More resources = more access to a broader range of solutions to a problem = more efficiency and greater output at scale
Example from my industry. FedEx can offer services smaller logistics business can't, because they own their own fuckhuge fleets of planes and trucks and hubs everywhere, so they can streamline everything under their own control. Some of their hubs are large enough that they even have their own customs officers on-site. Others have to complicate things and burn more money on hiring other business to fill in the gaps where in-house resources are lacking.
I work for a moderately large but still family-owned freight forwarder that prides itself on not being asset-based. This means to fly a shipment from Asia to USA, we have to hire other businesses to handle trucking, warehousing, flying, document couriers, and sometimes specialized messengers for customs. FedEx just has the customer drop it off at their nearest service center and everything else is 100% handled by FedEx employees. Now we do have major advantages over FedEx, but providing overall efficient service for good prices isn't among them.

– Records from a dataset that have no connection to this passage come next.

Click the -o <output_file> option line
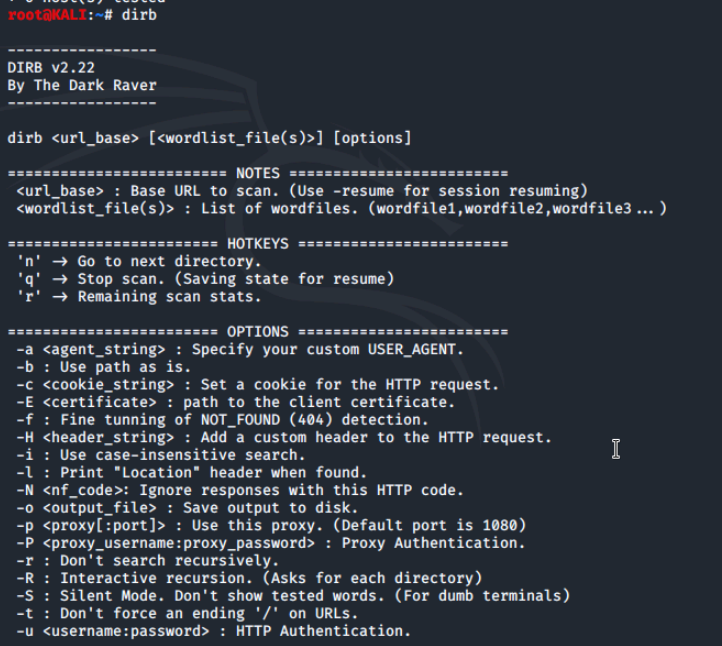 tap(187, 508)
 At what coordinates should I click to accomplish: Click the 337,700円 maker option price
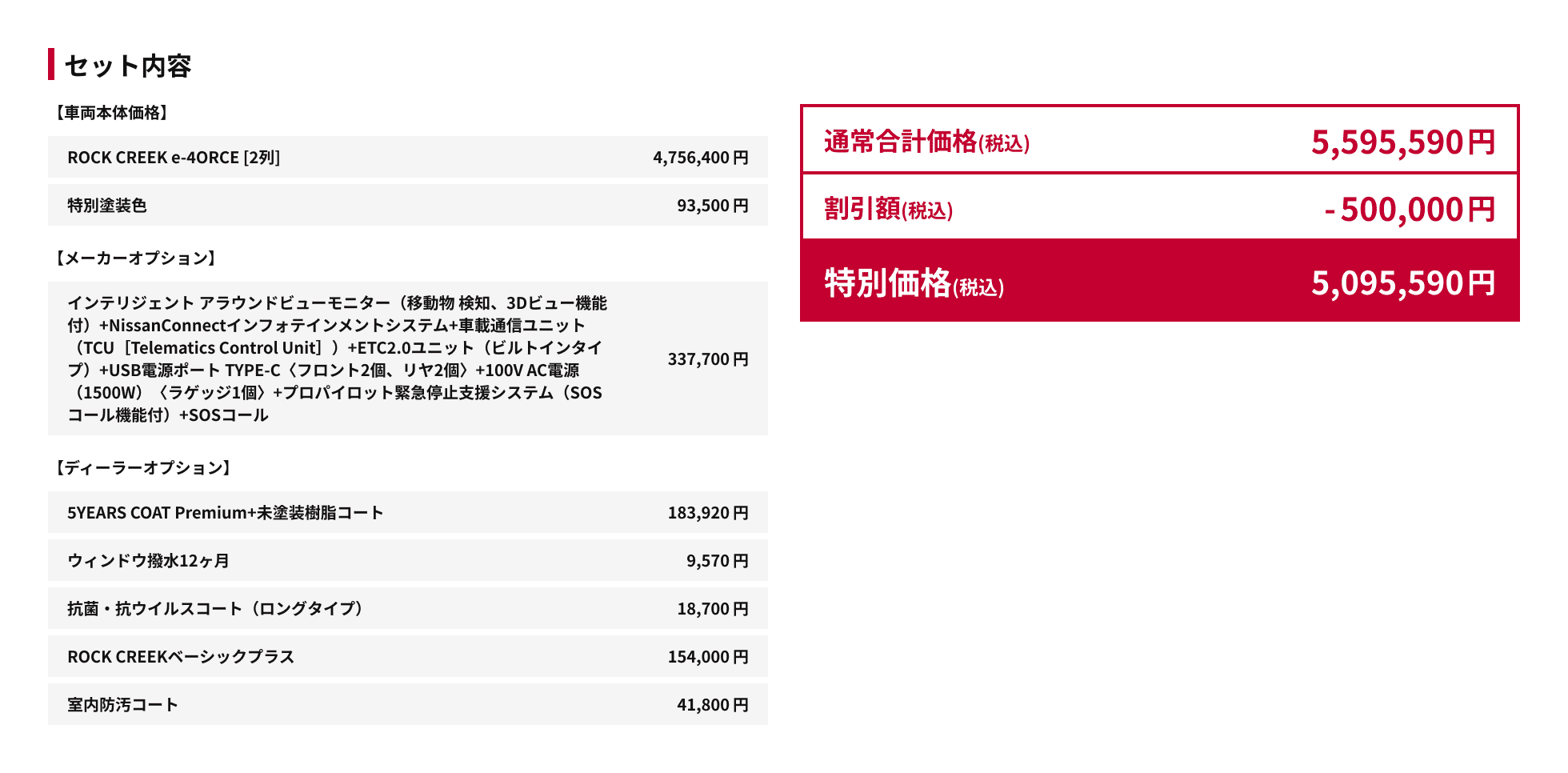click(x=708, y=359)
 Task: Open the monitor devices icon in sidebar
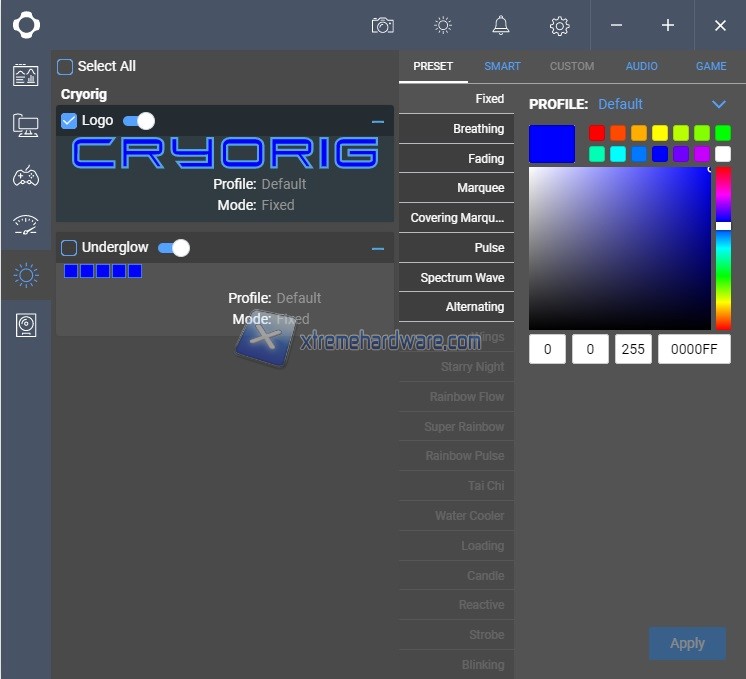pos(25,125)
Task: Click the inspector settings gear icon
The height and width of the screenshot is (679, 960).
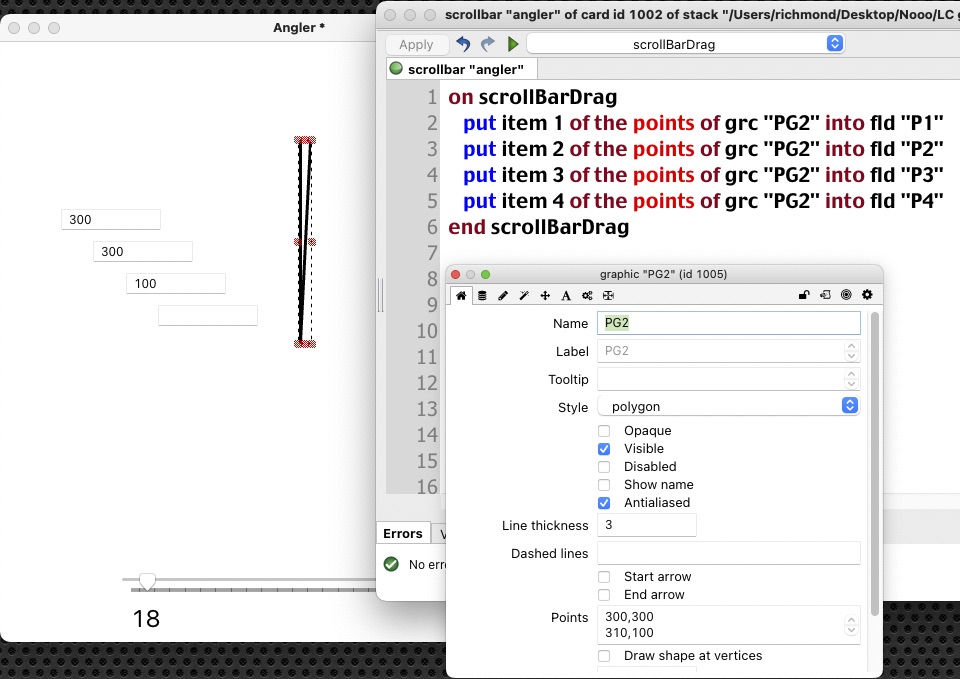Action: (x=867, y=295)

And the obsession with public image can work both ways. If the corporation decides they can bury a problem instead of dealing with it ethically, they will. There was sexual harassment buried and neglected by HR at the 120+ employee office I worked at with FedEx. The victims were intimidated into silence. Small businesses have less resources to make their people feel like they're too insignificant to seek recourse.
At the hub, FedEx literally had PR management teams whose sole purpose was to deflect media, silence witnesses, and generate acceptable narrative if there was ever an accident. I got to indirectly see them in action one winter when a lift fell over that someone was using to de-ice the wing of a plane.